* Start *

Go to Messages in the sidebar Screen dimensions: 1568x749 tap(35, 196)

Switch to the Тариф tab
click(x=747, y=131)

* End *
* Start *

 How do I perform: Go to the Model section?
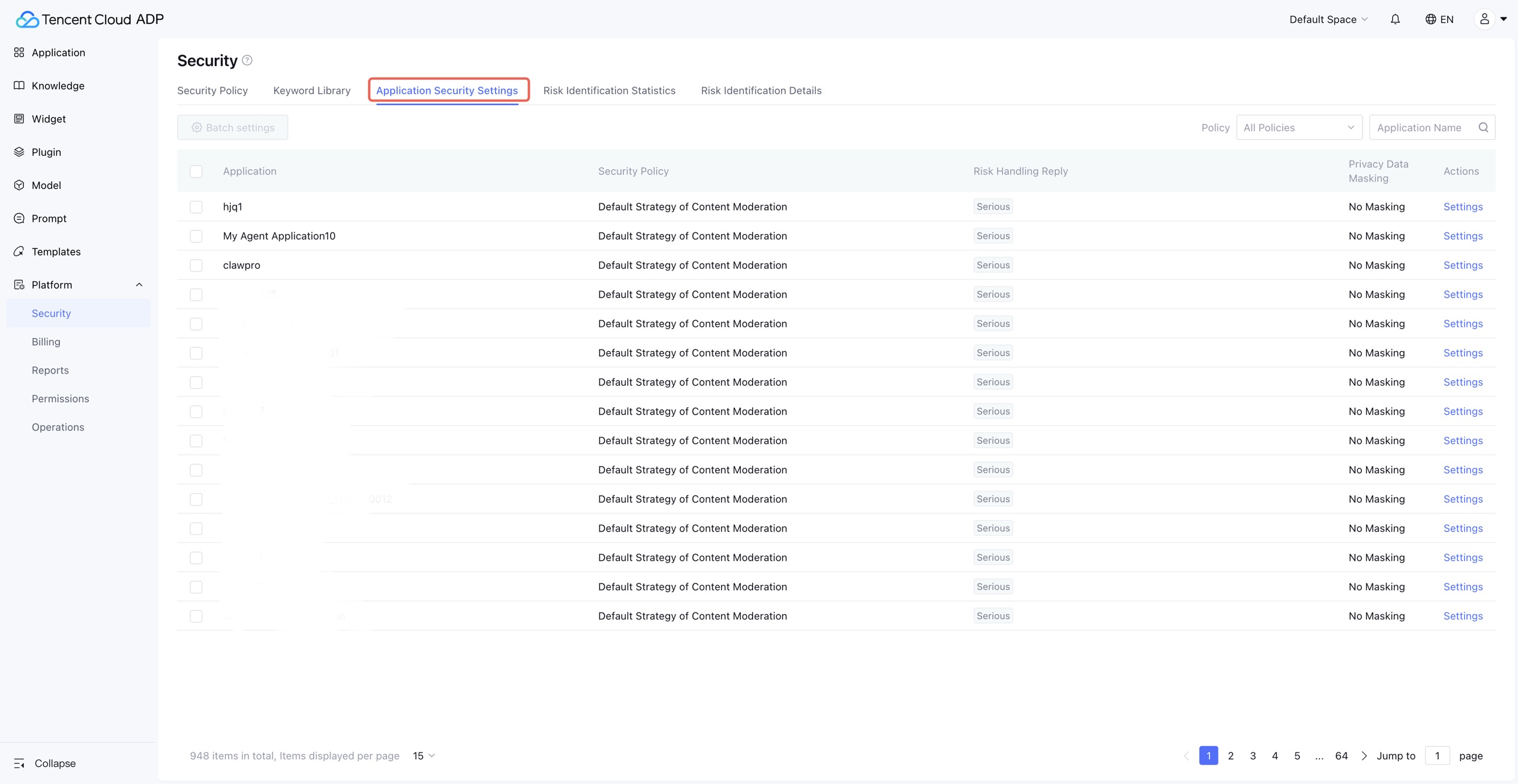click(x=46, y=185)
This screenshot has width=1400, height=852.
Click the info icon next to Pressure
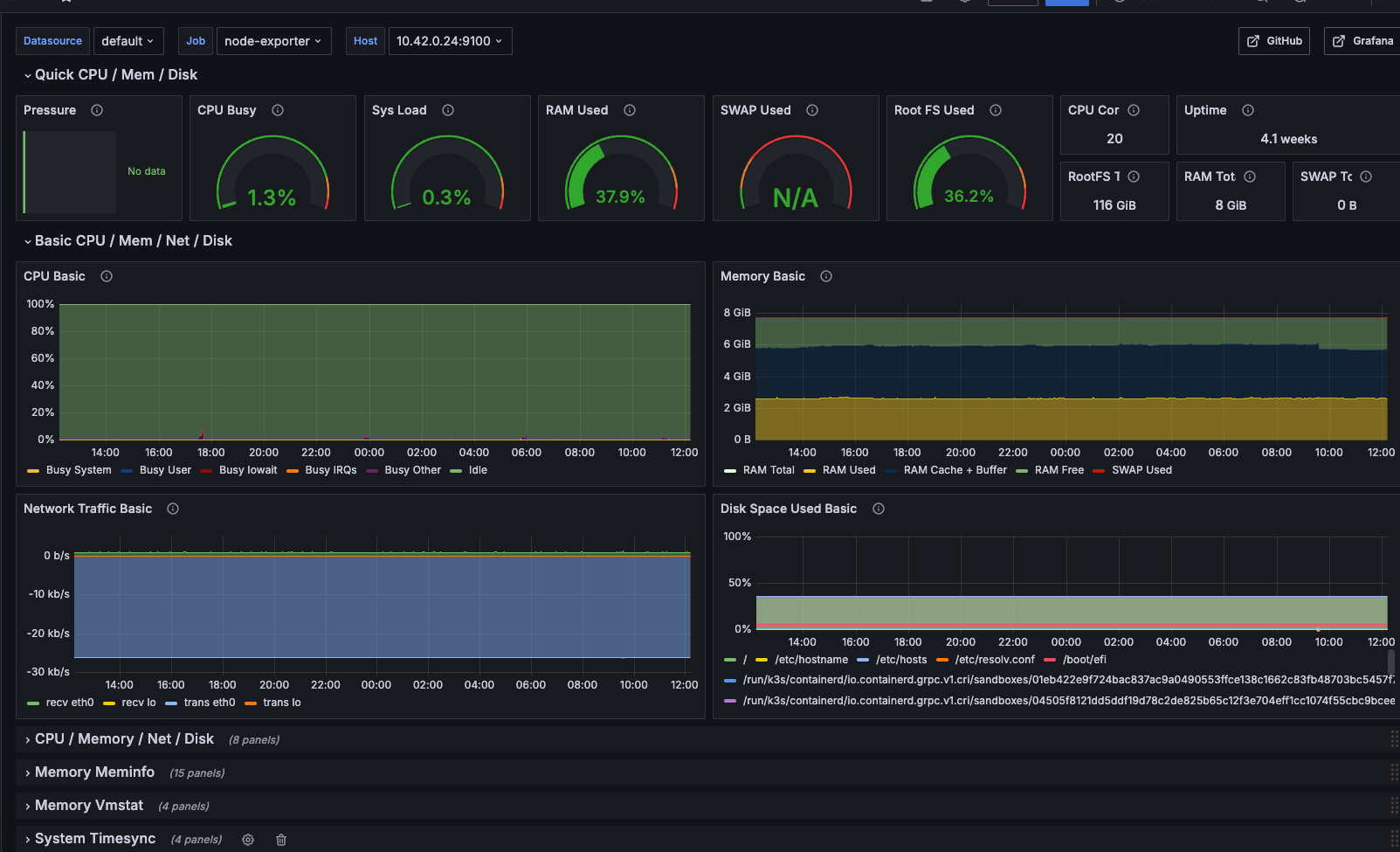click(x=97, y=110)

* End *

▶ [Written problem]: Please rewrite the lines starting at the one containing "How do I perform: Go to the Model section?" and ending at the one containing "click(x=97, y=110)", swapping "Pressure" for "Temperature" and keeping everything else unchanged. Leave the pictures out of your answer.

▶ [Written solution]:
 How do I perform: Go to the Model section?
click(x=46, y=185)
This screenshot has width=1400, height=852.
Click the info icon next to Temperature
click(x=97, y=110)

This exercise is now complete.